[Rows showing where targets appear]
──────────────────────────────
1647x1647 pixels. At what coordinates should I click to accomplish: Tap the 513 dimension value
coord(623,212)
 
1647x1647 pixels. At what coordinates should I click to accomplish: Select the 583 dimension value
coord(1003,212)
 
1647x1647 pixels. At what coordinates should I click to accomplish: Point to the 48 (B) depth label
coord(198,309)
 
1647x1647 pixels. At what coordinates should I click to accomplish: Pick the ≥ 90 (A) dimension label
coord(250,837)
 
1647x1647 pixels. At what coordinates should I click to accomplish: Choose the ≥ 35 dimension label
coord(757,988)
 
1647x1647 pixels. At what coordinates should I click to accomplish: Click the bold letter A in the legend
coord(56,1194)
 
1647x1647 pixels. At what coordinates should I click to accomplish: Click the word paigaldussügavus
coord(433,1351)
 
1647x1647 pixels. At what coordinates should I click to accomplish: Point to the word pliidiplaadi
──────────────────────────────
- TASK DIRECTIONS -
Copy out all the rows above with their requests unchanged, and rescale every coordinate in the answers by 0.45, rounding to whole numbers with halves going up.

- OUTPUT FOR THIS TASK -
1647x1647 pixels. At what coordinates should I click to accomplish: Tap the 513 dimension value
coord(280,95)
 
1647x1647 pixels. At what coordinates should I click to accomplish: Select the 583 dimension value
coord(451,95)
 
1647x1647 pixels. At what coordinates should I click to accomplish: Point to the 48 (B) depth label
coord(89,139)
 
1647x1647 pixels. At what coordinates should I click to accomplish: Pick the ≥ 90 (A) dimension label
coord(113,377)
 
1647x1647 pixels. At what coordinates should I click to accomplish: Choose the ≥ 35 dimension label
coord(341,445)
 
1647x1647 pixels. At what coordinates should I click to accomplish: Click the bold letter A in the legend
coord(25,537)
 
1647x1647 pixels. At what coordinates should I click to accomplish: Click the word paigaldussügavus
coord(195,608)
 
1647x1647 pixels. At what coordinates should I click to accomplish: Point to the word pliidiplaadi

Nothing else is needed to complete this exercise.